Confusions possibles
L'Amanite tue-mouche ne peut guère être confondue avec d'autres
champignons. Toutefois, certains cueilleurs d'origine
méditerranéenne le prennent parfois (en particulier la variante,
fort rare, à chapeau orange) pour l'Oronge vraie ou Amanite des
césars, Amanita caesarea (Scop. : Fr.) Pers., facile à identifier
pourtant à ses lames d'un beau jaune et non blanches; c'est là une
espèce succulente, malheureusement extrêmement rare chez nous (vue
quelques fois seulement en un demi-siècle.
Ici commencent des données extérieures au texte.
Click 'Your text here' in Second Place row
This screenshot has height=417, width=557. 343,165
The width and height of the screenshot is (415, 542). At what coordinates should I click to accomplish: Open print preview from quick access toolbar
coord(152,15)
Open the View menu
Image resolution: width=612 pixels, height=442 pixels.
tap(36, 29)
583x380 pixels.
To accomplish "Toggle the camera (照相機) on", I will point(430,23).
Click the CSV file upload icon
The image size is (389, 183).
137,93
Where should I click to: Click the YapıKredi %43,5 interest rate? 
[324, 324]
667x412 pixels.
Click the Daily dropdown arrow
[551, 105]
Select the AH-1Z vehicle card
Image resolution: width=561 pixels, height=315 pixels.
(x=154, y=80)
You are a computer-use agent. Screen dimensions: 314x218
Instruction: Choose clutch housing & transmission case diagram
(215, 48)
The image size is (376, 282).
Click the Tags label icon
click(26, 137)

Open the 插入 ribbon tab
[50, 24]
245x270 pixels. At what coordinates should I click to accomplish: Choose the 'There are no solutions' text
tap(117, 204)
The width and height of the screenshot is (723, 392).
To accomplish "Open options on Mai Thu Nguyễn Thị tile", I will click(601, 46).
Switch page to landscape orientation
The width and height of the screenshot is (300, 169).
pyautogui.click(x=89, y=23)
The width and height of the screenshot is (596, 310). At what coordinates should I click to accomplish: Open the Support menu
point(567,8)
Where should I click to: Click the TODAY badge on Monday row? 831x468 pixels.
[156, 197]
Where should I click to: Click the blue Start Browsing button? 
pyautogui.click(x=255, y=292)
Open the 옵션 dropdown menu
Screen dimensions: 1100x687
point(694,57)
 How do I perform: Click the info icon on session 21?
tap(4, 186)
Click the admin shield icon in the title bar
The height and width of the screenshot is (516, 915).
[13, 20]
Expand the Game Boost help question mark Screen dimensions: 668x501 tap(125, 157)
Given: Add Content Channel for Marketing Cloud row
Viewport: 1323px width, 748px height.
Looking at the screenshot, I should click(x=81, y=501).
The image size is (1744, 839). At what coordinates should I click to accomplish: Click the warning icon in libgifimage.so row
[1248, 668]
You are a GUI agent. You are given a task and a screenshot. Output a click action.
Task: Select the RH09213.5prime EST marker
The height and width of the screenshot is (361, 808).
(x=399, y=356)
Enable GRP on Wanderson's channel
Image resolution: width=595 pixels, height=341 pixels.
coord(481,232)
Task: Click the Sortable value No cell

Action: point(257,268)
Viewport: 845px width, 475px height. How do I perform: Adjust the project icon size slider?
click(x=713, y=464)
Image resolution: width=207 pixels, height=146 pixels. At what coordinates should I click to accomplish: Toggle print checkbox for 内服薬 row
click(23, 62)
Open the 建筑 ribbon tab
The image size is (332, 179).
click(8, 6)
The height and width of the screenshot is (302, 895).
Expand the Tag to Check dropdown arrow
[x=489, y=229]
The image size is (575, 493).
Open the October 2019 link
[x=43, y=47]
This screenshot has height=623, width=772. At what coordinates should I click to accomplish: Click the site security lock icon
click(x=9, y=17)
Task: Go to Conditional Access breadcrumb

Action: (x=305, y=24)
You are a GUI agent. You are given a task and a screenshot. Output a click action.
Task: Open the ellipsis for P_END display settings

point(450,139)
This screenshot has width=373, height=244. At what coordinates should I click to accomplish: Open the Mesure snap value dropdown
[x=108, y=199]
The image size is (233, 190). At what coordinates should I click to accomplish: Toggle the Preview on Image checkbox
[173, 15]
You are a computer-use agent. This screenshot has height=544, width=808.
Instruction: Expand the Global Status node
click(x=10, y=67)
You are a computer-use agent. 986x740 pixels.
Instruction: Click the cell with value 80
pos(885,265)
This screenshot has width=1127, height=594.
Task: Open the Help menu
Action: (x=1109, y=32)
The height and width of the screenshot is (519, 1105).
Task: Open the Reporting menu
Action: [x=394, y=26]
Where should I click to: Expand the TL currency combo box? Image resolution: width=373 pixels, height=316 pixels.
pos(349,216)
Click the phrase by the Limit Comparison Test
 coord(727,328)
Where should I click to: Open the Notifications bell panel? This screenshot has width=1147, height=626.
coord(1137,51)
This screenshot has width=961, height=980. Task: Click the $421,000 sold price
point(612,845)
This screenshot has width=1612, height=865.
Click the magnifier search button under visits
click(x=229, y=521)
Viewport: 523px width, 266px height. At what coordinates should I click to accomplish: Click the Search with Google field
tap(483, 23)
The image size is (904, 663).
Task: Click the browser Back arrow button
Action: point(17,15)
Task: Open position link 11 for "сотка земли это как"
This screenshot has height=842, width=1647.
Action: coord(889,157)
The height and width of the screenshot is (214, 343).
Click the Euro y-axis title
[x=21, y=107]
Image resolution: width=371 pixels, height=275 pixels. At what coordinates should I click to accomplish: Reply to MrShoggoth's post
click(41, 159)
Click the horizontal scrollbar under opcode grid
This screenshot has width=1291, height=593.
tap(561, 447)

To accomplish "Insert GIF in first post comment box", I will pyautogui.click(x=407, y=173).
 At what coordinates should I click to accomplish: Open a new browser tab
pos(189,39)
Des amateurs étourdis récoltent enfin parfois de vieux chapeaux
délavés d'Amanita muscaria, d'où les verrues ont disparu, croyant
avoir affaire à des Russules à chapeau rouge.
Empoisonnement
L'Amanite tue-mouche provoque des
empoisonnements du même type que ceux occasionnés par l'Amanite
panthère, mais les cas mortels sont relativement rares; absorbée
bien cuite, ses effets peuvent se limiter à une intoxication
gastro-intestinale banale, voire passer presque inaperçus.
L'Amanite tue-mouche contient aussi une substance psychotrope,
responsable d'hallucinations, sensations lumineuses colorées...;
cela explique son utilisation chez certaines peuplades comme drogue
excitante au cours de cérémonies rituelles.